Multiple people aware of the development told The Economic Times that it will include both a primary as well as a secondary component, where some early backers will partially exit.
The initial public offering (IPO) is likely to value the company at around Rs 21,800 crore ($3 billion).
The development comes as the Covid-19 pandemic increased investor interest in the pharma sector and ecommerce space.
Investment firms such as TPG Growth, Prosus Ventures, Temasek, CDPQ, LGT Lightrock, Eight Roads and Think Investments hold about 80 per cent stake in API Holdings which is the parent entity of PharmEasy.

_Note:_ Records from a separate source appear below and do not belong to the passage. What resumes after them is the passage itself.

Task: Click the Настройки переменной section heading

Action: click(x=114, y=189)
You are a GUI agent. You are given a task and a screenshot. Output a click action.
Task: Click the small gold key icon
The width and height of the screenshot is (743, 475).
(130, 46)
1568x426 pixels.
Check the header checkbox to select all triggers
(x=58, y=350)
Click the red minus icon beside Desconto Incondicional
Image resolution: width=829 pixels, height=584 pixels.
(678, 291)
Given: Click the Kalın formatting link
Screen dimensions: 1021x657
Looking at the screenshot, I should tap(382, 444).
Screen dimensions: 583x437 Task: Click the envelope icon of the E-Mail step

Also in the largest consolidation deal in India’s fast-growing online pharmacy sector, PharmEasy said on Tuesday (25 May) that it had acquired smaller rival Medlife.
“Medlife has catered to the country’s healthcare needs covering 465+ cities. This merger is sure to complement PharmEasy’s ever growing efforts in India’s healthcare space,” PharmEasy said in a blogpost.

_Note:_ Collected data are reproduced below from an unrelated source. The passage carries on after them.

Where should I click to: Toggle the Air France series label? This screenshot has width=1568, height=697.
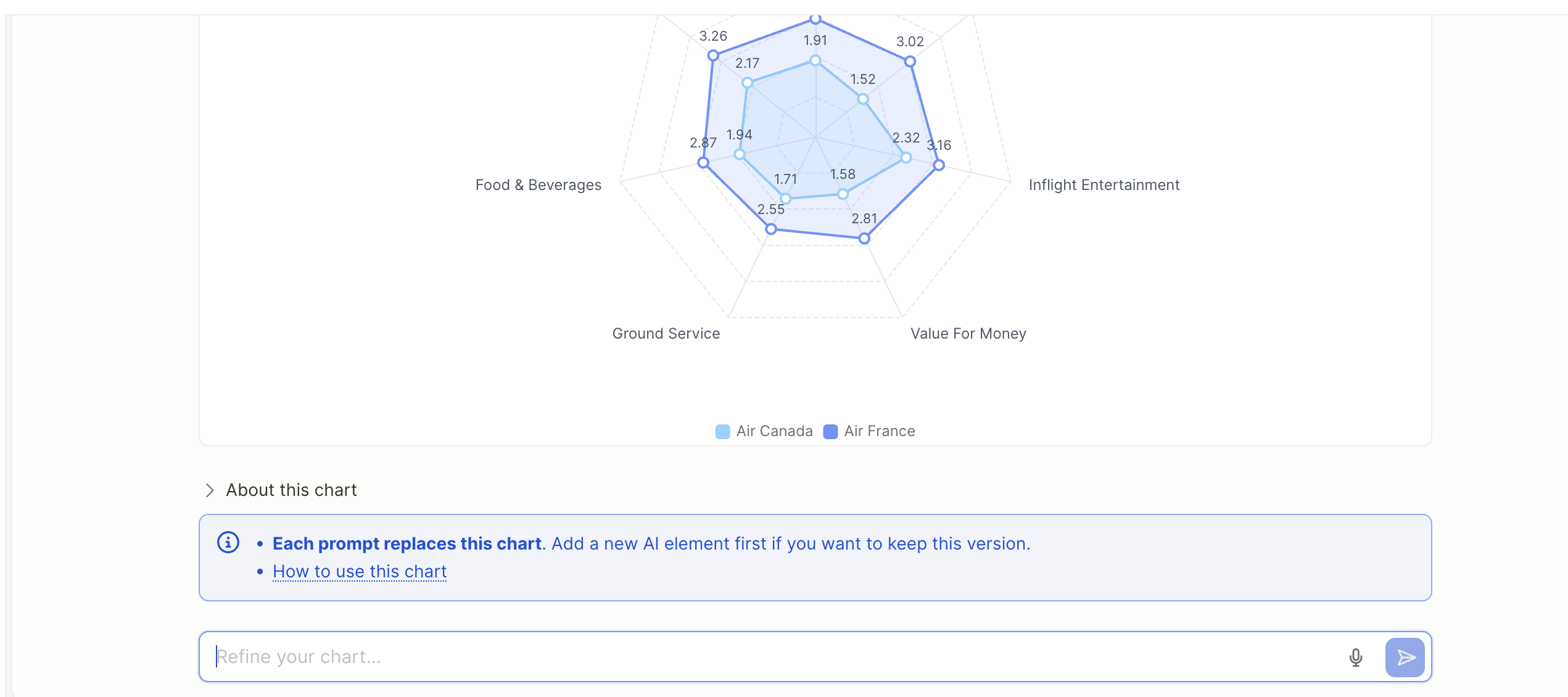tap(880, 431)
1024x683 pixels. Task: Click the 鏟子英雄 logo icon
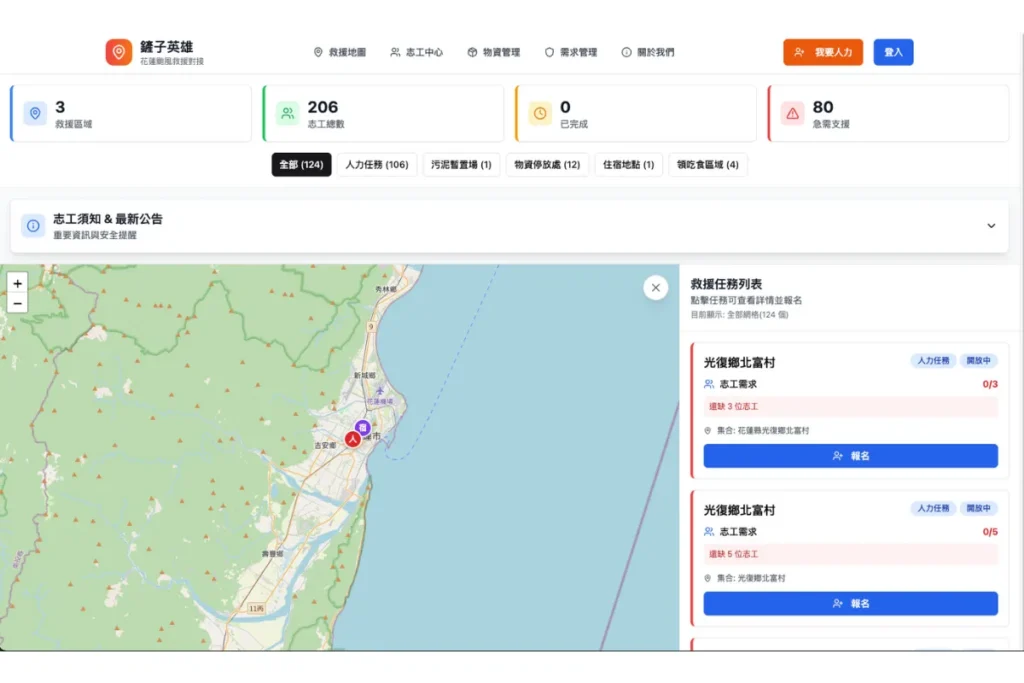click(x=118, y=52)
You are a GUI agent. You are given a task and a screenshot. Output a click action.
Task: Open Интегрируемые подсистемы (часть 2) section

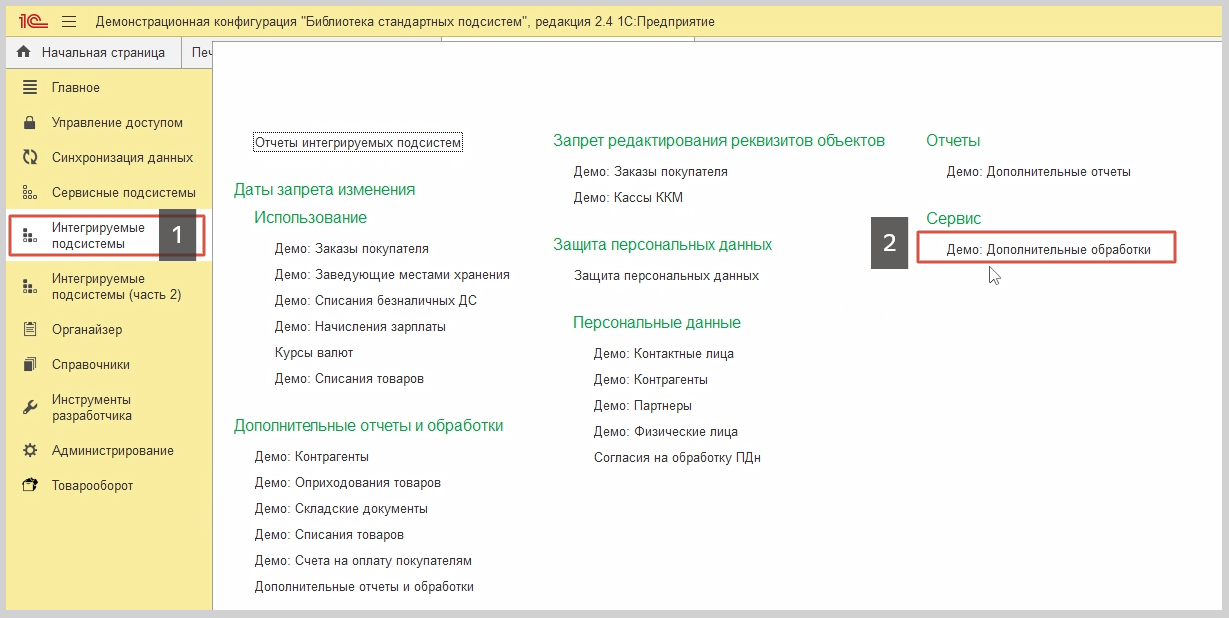tap(116, 286)
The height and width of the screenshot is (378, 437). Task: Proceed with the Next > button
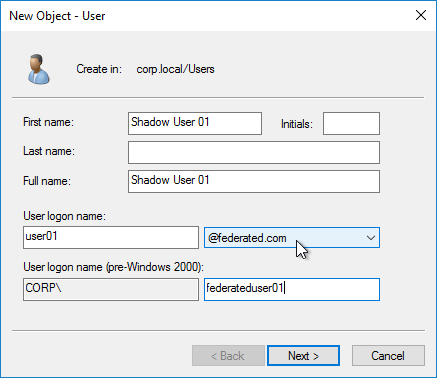[303, 355]
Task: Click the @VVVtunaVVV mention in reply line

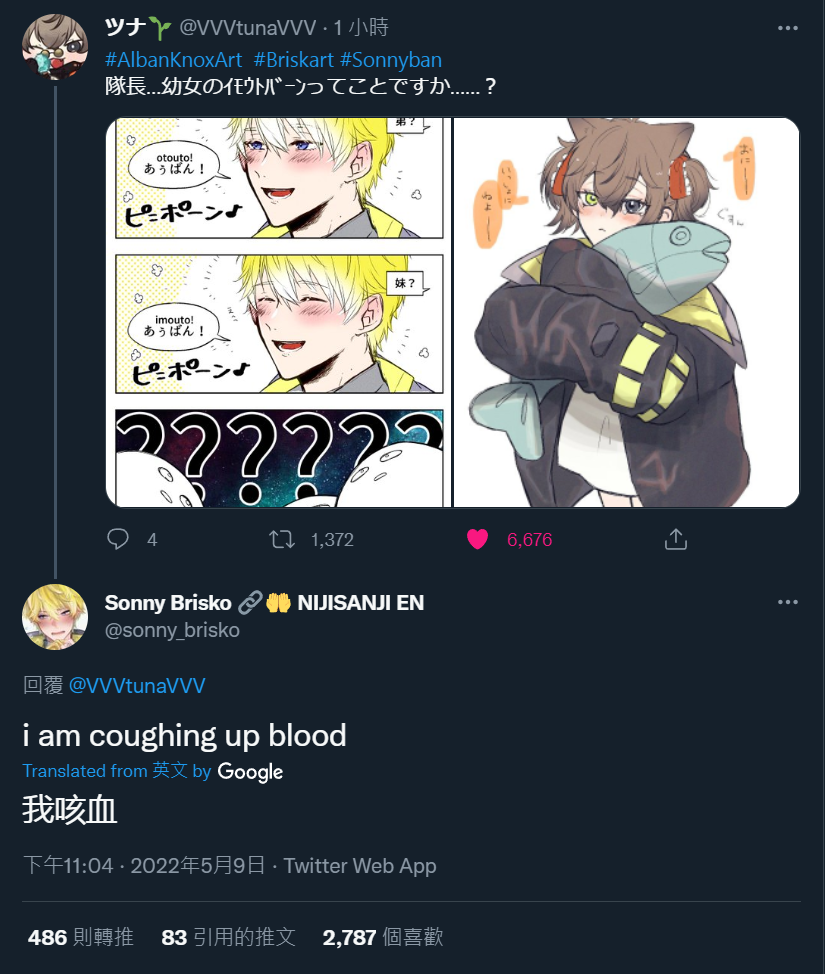Action: pos(137,685)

It is reported that Medlife’s shareholders received a 19.59 per cent stake worth about $240 million in API Holdings.
Medlife will discontinue operations and will merge with PharmEasy, starting 25 May, 2021.
Medlife customers just need to login to the PharmEasy app to start using their Medlife account via the same mobile number. All their digitized prescriptions and saved addresses dating back to a year will be available on the PharmEasy app.